With our representatives working to “fix” NCLB, there are many questions this nation ought to be asking.

After five decades of changes and additions to ESEA, what do we now need in our federal education law?

Should No Child Left Behind be salvaged and continue as our educational law of the land? Or, is it time to revisit the foundation of federal education law and review both our progress and our missteps?

Reviewing the missteps of No Child Left Behind is fairly easy; there is much agreement about what is wrong. To grasp where we began 50 years ago with the 1965 ESEA is a bit more of a problem because very few people are bringing its history forward. We should.

There are a multitude of studies and opinions written about why No Child Left Behind did not “work.”

Gary Ratner from Citizens for Effective Schools provides us with this insight.


It’s unscientific…The annual “progress” percentages are arbitrary and unfounded.

It’s not fact-based… NCLB’s punishment scheme presumes that “failing” schools and districts know what to do to dramatically improve learning for their children and have the capacity to do it.

It induces manipulation… NCLB does not recognize that an approach that puts overwhelming emphasis on producing “high” test scores…will induce widespread manipulation of state/local testing criteria and concentration on “drill and kill” techniques to raise test scores.

It’s ineffective… [NCLB’s approach] will not cause widespread enhancement of teachers’ and administrators’ knowledge, skills, and abilities, raise the level of the curriculum or increase the extent of family support.

It’s unrealistic. … [Demands] all states’ departments of education must provide [Title I schools and districts] with technical assistance and support to enable them to [achieve the goal.] [The reality is that many] states are a long way from having the capacity to carry out [NCLB’s] mandates.

It’s unworkable…If NCLB could sustain the same improvement rates of 3% and 10% per decade in the future, it would take about 280 more years to raise the remaining 85% of poor and minority students to “proficiency” in reading and eighty-five more years to do so in math.

In “Flawed Assumptions: How No Child Left Behind Fails Principals” James Kim, Associate Professor at Harvard Graduate School of Education, stated the problem this way:

“The law is based on the assumption that external accountability and the imposition of sanctions will force schools to improve and motivate teachers to change their instructional practices, resulting in better school performance.”
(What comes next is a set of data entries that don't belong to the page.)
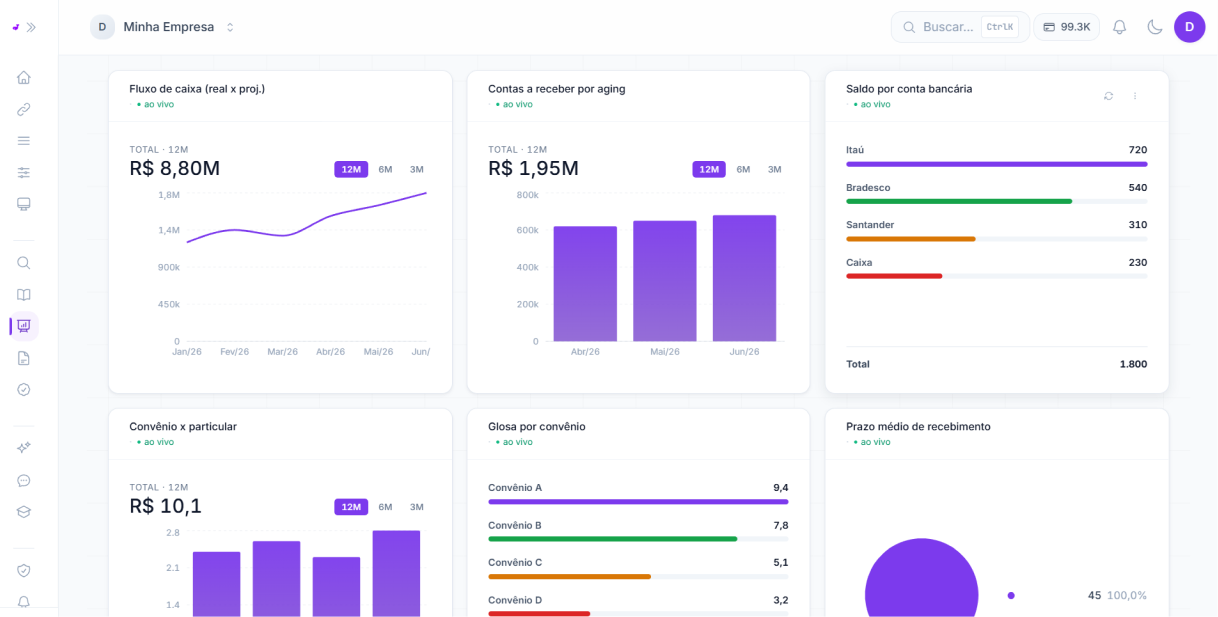Click the Itaú balance progress bar
The height and width of the screenshot is (617, 1218).
(997, 164)
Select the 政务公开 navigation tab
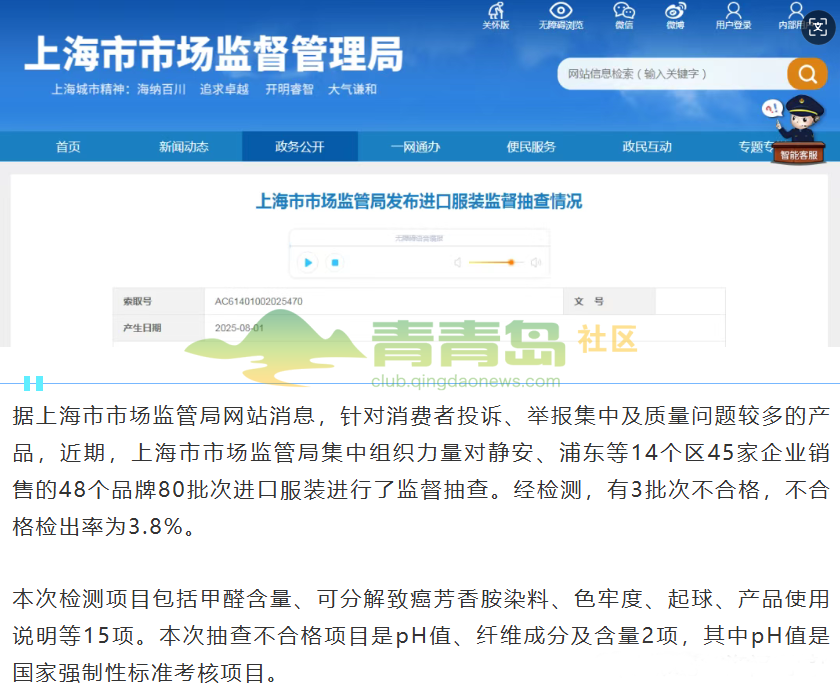 point(300,147)
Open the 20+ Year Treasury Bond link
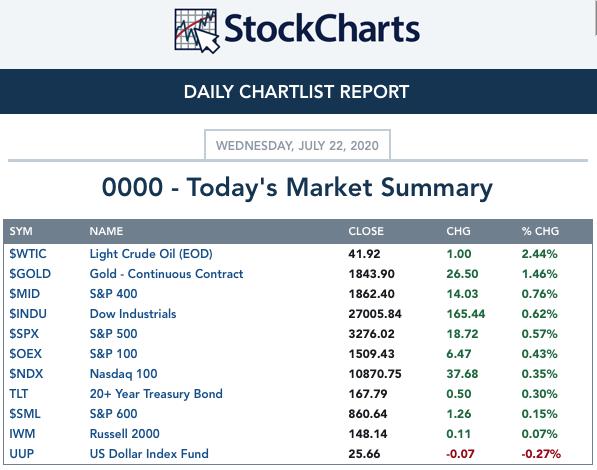The image size is (597, 470). point(156,393)
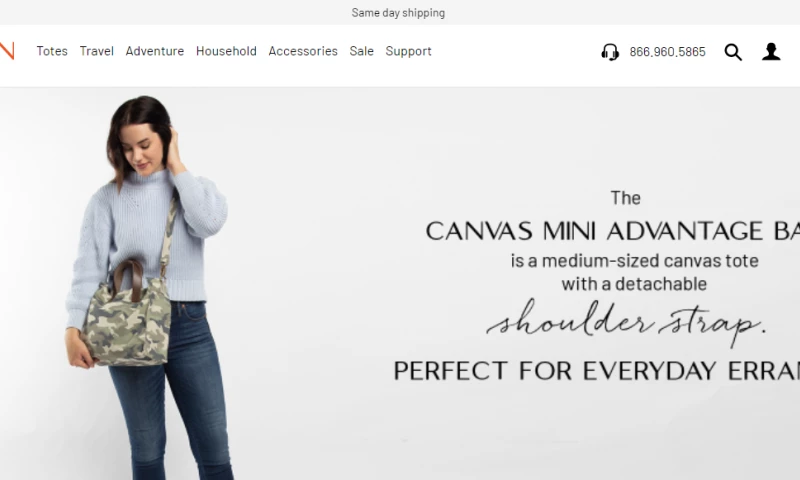800x480 pixels.
Task: Click the Perfect for Everyday banner text
Action: (596, 370)
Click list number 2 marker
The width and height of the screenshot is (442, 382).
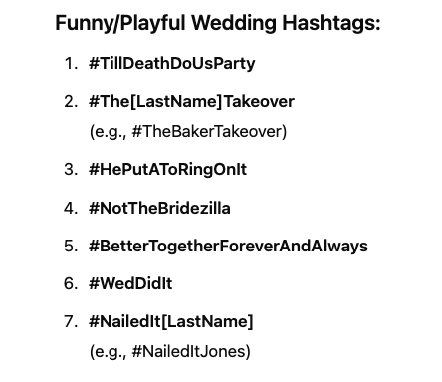coord(71,101)
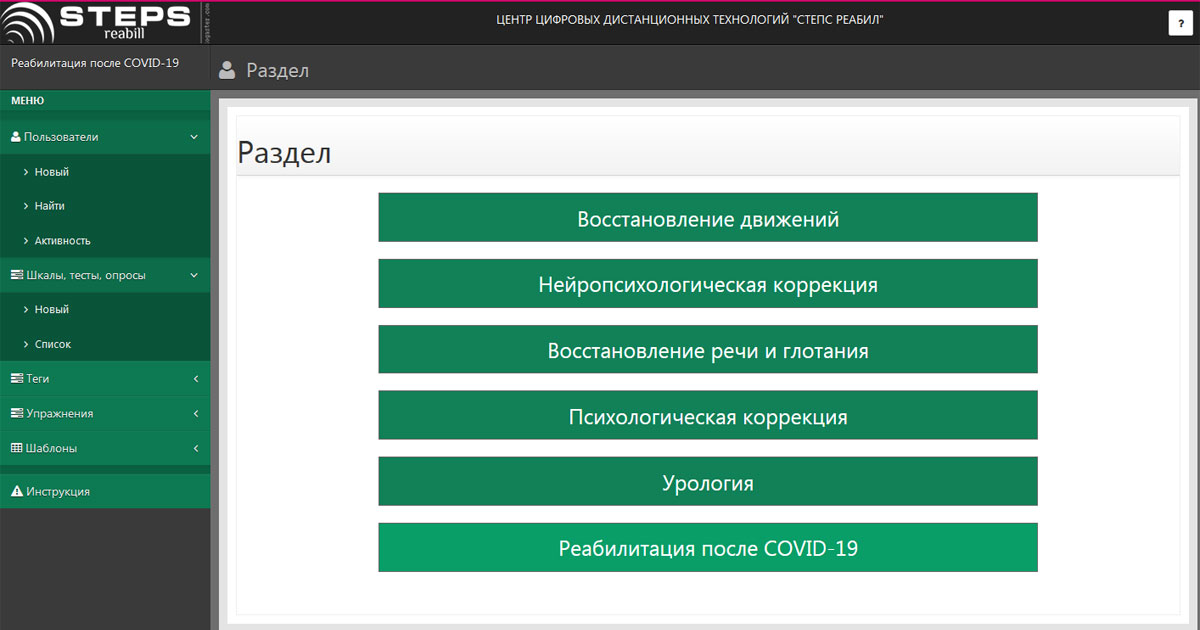Select Реабилитация после COVID-19 button
The image size is (1200, 630).
707,548
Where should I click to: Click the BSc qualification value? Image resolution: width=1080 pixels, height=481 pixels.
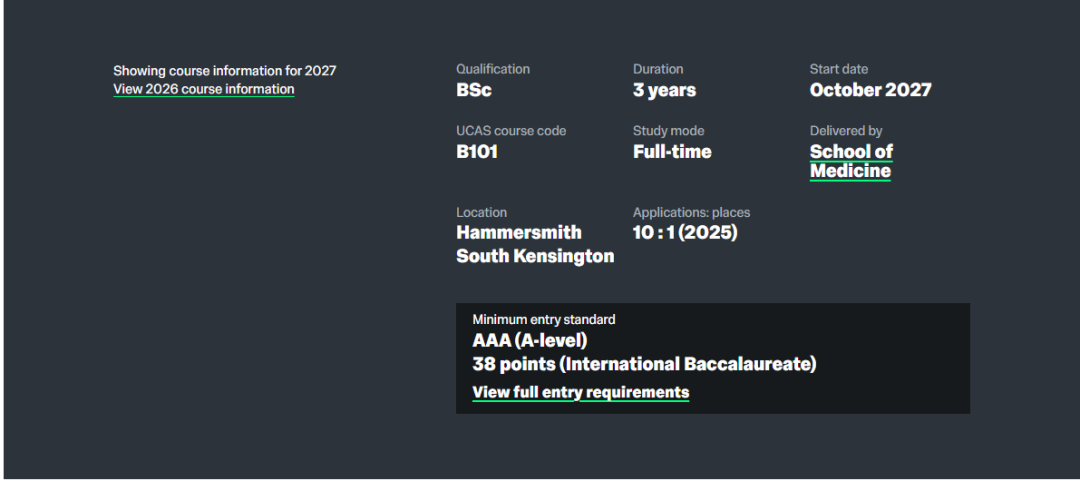pyautogui.click(x=474, y=90)
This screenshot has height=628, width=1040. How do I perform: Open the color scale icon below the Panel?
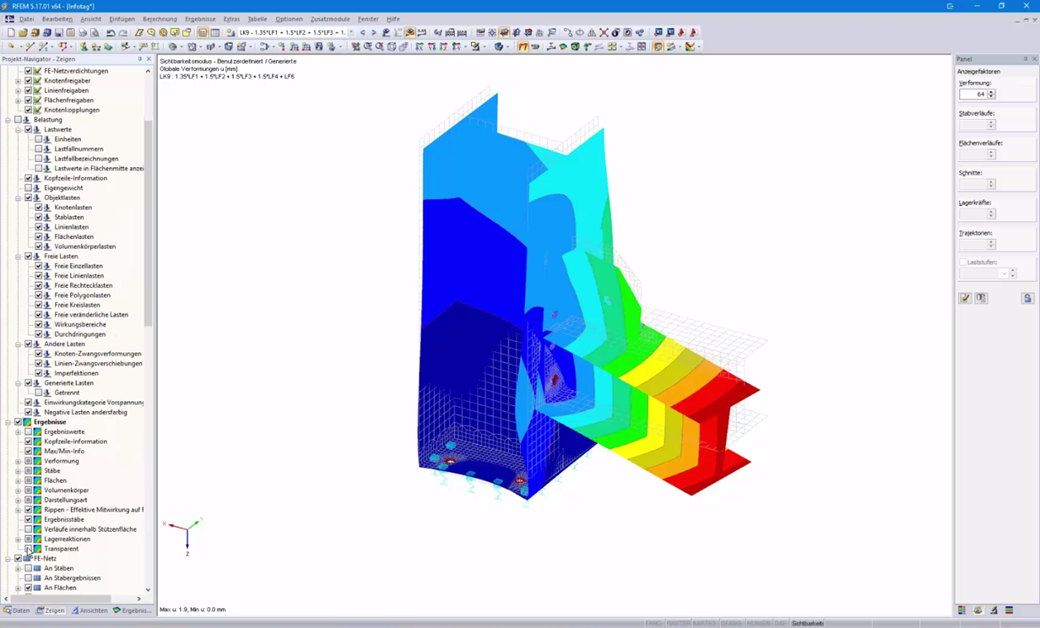click(962, 610)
And Ellen Forte from edCount, LLC, provided us with visuals along with her analysis in “Examining the Assumptions Underlying the NCLB Federal Accountability Policy on School Improvement” (EDUCATIONAL PSYCHOLOGIST 45(2), 76–88, 2010):

“The assumptions underlying the NCLB policy logic hold that schools in need of improvement can be identified via a large-scale algorithm, that pre-established sanctions applied to these schools will lead to their improvement and that these improvements in identified schools will yield increases in student achievement. This argument is compelling for its simplicity and apparent rationality, but its assumptions seem to lack merit.”


NCLB has a very wide range of flaws and “unintended consequences” including the detrimental effects resulting from narrowing what is taught. More times than not, detractors of NCLB place the blame on the heavy emphasis on educational “outcomes” (scores) while ignoring the fact that we have never adequately documented and addressed our failure to offer equal opportunities to learn.

Educational opportunity is as important now as it was 50 years ago.

Writers of the 1965 ESEA attempted to establish social justice in the public education system by:

(1) deeming it imperative to put in place within the system the dissemination of “promising educational practices” to better ensure their use;
(2) designating funds for school library resources, textbooks, and other instructional materials; and
(3) funding supplementary educational centers and services making sure to use the existing “cultural and educational resources of the areas to be served” (1965 ESEA).

In other words, ESEA set out to improve educational opportunities by:
★ increasing access to information,
★ increasing access to essential educational resources, and
★ providing the necessary community services where they were lacking.

And less than a year later, the 1966 National Advisory Council on the Education of Disadvantaged Children issued the first review on the law’s implementation.

They noted successes in identifying problems that interfere with learning. This was accomplished by having local school officials identify their students needs and address those neglected needs. It wasn’t a “program” or “model” so much as a true improvement process focused on students. It wasn’t about offering “wraparound services”; it was a process aimed at determining a school and community’s unique gaps in services and resources and filling the gaps in a targeted and effective way by first using existing, but often underutilized, community resources before adding anything “new” in the way of “programs.” Here’s how it looked after almost a year.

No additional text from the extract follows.